I don’t think a subsidy will be necessary.  The cost savings with CalFire are quite impressive when compared with HMBFPD having their own staff.  The longer CalFire work week save considerably.  All the previous CalFire estimates were based on about 31 of the HMBFPD Linestaff moving over to CalFire with red circled salaries.  The plan was no one would lose their job, so with the longer CalFire work week there would have been some staff surplus.  But, the attrition of the HMBFPD Fire Fighters will mean less staff surplus and more non red circled Fire Fighters.  Also one of the costs that was always an issue was the cost of the 24/7 Operations Chiefs.  The last CalFire plan I saw had the Battalion Chief shared with Cal Fire’s Pescadero station on some days.  The economies of scale really are there.  Coastside is three stations combing resources with nine others.  PMFPD and HMBFPD by themselves would likely be at a disadvantage in negotiating with CalFire. It’s far easier for a contractor to deal with one Board on the Coastside.

End of part 1 of 2.

Leonard,  Part 2 of 2

HMBFPD reserves are very low.  PMFPD’s are in really good shape.  In the consolidation the reserves are commingled. There is a short term financial benefit to the residents of HMBFPD at expense of the residents of PMFPD as far as reserves.  PMFPD is also buying into the long term liabilities of HMBFPD.  Also, getting the two Boards in one tent will prevent all the costly inter board strife.

I have been told numerous times by many “experts” that the minor financial inequities are dwarfed by the larger financial benefits of a larger scale Department.  Five stations was supposed to be the optimal size for a district.  So, even after consolidation we are on the small side.  But, we will be contracting with CalFire which has a large presence in the State and County.
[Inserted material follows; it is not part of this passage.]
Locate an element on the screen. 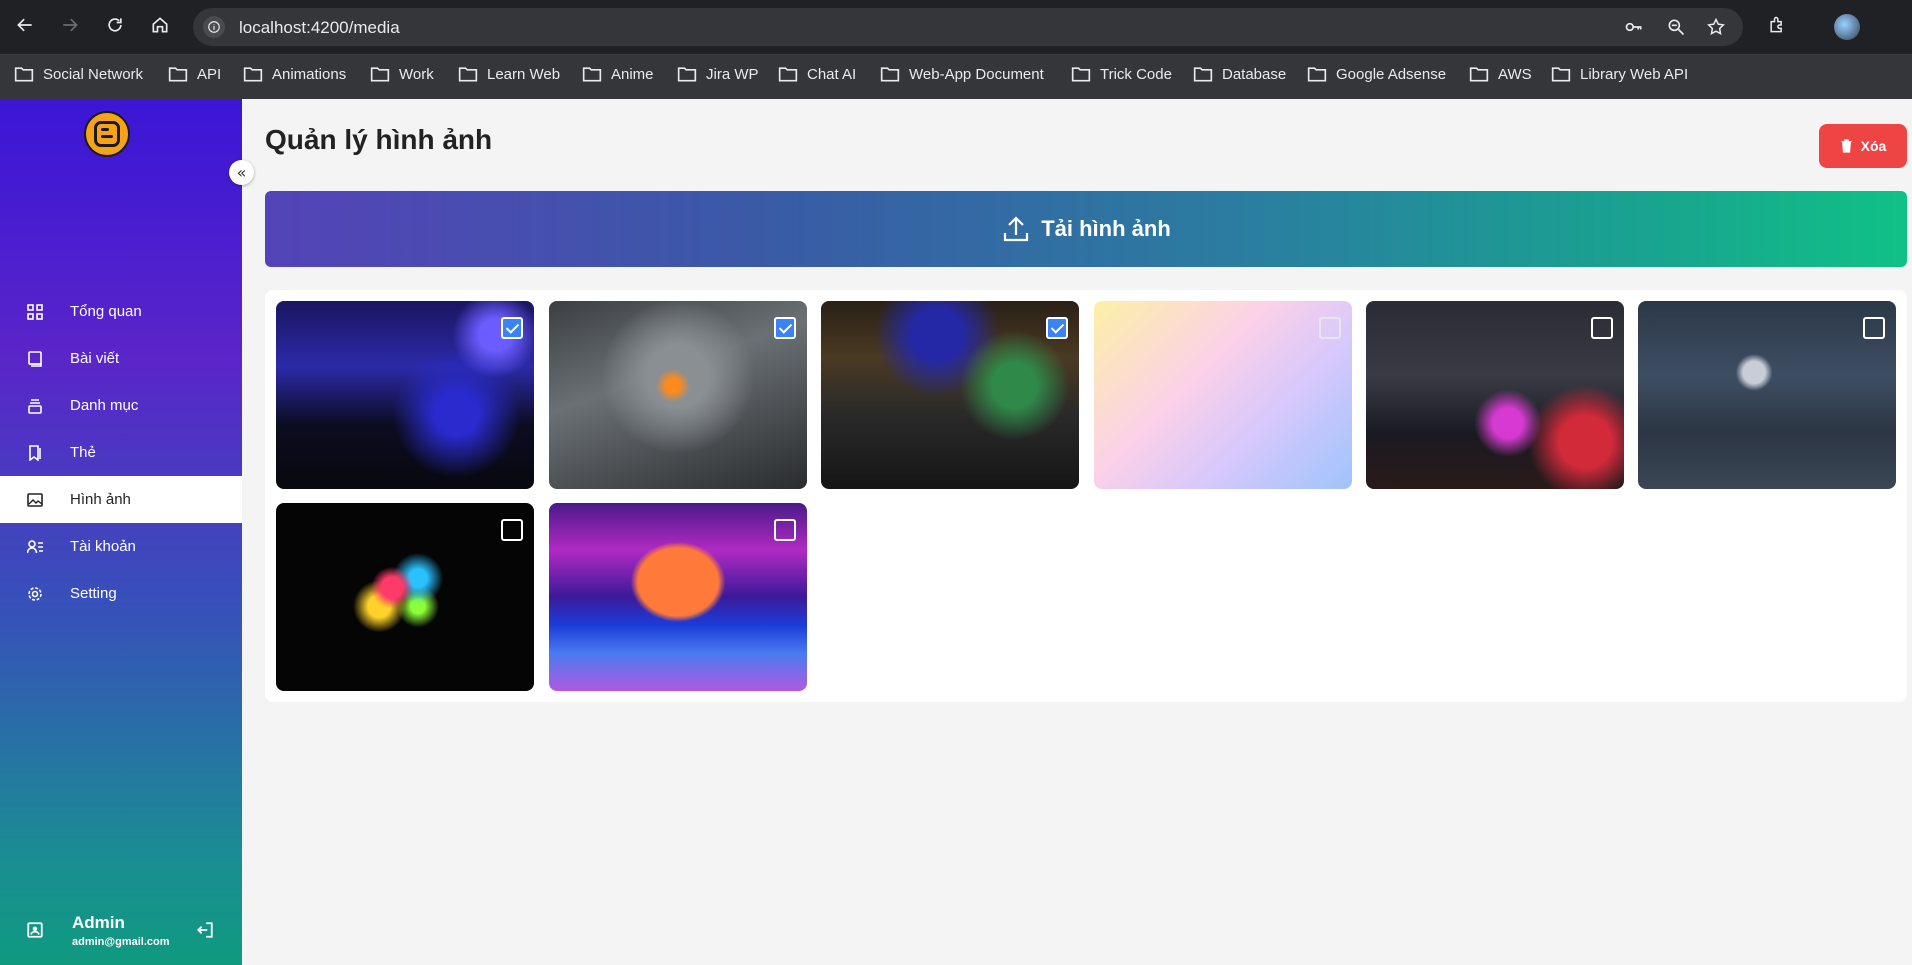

We have the staffing emergency, the lawsuit and the pending consolidation.  It’s all a mess now.  I can’t say which way any of these are going to go for sure.  The equities of the cost allocations for the service zone are dwarfed by all the other things going on right now.  I support the course the two Boards have put the Districts on, a contract with CalFire and consolidation.

End of art 2 of 2.

Rally the community? Sorry, Leonard, I only have one life to waste.

It would, however, have been interesting to see how the MMB community would have voted (without rallying cries) at the time in the late 90’s that the partially unelected three-member board started the Point Montara District on the road to dissolution into HMB/EG’s district. You know, before the squirming around with the “neighbors” managed to eliminate some options and help work the district into a tighter straightjacket.